#### [Assigned task]
Reproduce each of the entries that follow, exactly.

[Stored records]
>>>

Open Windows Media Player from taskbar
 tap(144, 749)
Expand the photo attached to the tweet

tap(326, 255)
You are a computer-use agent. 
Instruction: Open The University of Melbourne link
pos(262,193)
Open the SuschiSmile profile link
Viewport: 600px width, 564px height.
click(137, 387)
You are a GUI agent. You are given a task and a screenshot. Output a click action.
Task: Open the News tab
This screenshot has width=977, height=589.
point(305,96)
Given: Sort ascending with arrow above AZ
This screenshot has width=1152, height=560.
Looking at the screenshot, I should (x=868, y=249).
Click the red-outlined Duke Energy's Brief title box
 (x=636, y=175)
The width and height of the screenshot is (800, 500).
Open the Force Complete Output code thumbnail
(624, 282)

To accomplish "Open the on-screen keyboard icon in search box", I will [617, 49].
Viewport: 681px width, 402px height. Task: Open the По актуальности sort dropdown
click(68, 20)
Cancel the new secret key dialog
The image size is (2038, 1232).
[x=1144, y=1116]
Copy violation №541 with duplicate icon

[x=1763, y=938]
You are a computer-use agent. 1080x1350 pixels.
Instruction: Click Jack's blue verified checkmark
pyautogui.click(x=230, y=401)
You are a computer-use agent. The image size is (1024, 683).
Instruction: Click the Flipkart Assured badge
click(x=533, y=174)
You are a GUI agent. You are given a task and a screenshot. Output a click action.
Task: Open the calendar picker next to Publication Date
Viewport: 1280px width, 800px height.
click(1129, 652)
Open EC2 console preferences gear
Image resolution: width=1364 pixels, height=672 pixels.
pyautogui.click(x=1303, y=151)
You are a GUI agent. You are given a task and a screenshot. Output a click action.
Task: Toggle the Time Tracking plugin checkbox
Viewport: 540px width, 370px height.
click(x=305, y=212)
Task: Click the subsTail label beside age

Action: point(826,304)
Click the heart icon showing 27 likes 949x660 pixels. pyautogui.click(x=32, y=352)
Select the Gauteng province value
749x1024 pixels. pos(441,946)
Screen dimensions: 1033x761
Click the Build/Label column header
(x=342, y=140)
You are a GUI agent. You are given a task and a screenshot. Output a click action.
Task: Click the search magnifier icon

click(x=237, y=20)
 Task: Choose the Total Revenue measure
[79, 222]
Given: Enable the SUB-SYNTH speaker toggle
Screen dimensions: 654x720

<<<

#### [Exercise output]
Open Windows Media Player from taskbar
 tap(144, 749)
Expand the photo attached to the tweet

tap(326, 255)
You are a computer-use agent. 
Instruction: Open The University of Melbourne link
pos(262,193)
Open the SuschiSmile profile link
Viewport: 600px width, 564px height.
click(137, 387)
You are a GUI agent. You are given a task and a screenshot. Output a click action.
Task: Open the News tab
This screenshot has width=977, height=589.
point(305,96)
Given: Sort ascending with arrow above AZ
This screenshot has width=1152, height=560.
Looking at the screenshot, I should (x=868, y=249).
Click the red-outlined Duke Energy's Brief title box
 (x=636, y=175)
The width and height of the screenshot is (800, 500).
Open the Force Complete Output code thumbnail
(624, 282)

To accomplish "Open the on-screen keyboard icon in search box", I will [617, 49].
Viewport: 681px width, 402px height. Task: Open the По актуальности sort dropdown
click(68, 20)
Cancel the new secret key dialog
The image size is (2038, 1232).
[x=1144, y=1116]
Copy violation №541 with duplicate icon

[x=1763, y=938]
You are a computer-use agent. 1080x1350 pixels.
Instruction: Click Jack's blue verified checkmark
pyautogui.click(x=230, y=401)
You are a computer-use agent. The image size is (1024, 683).
Instruction: Click the Flipkart Assured badge
click(x=533, y=174)
You are a GUI agent. You are given a task and a screenshot. Output a click action.
Task: Open the calendar picker next to Publication Date
Viewport: 1280px width, 800px height.
click(1129, 652)
Open EC2 console preferences gear
Image resolution: width=1364 pixels, height=672 pixels.
pyautogui.click(x=1303, y=151)
You are a GUI agent. You are given a task and a screenshot. Output a click action.
Task: Toggle the Time Tracking plugin checkbox
Viewport: 540px width, 370px height.
click(x=305, y=212)
Task: Click the subsTail label beside age

Action: point(826,304)
Click the heart icon showing 27 likes 949x660 pixels. pyautogui.click(x=32, y=352)
Select the Gauteng province value
749x1024 pixels. pos(441,946)
Screen dimensions: 1033x761
Click the Build/Label column header
(x=342, y=140)
You are a GUI agent. You are given a task and a screenshot. Output a click action.
Task: Click the search magnifier icon

click(x=237, y=20)
 Task: Choose the Total Revenue measure
[79, 222]
Given: Enable the SUB-SYNTH speaker toggle
Screen dimensions: 654x720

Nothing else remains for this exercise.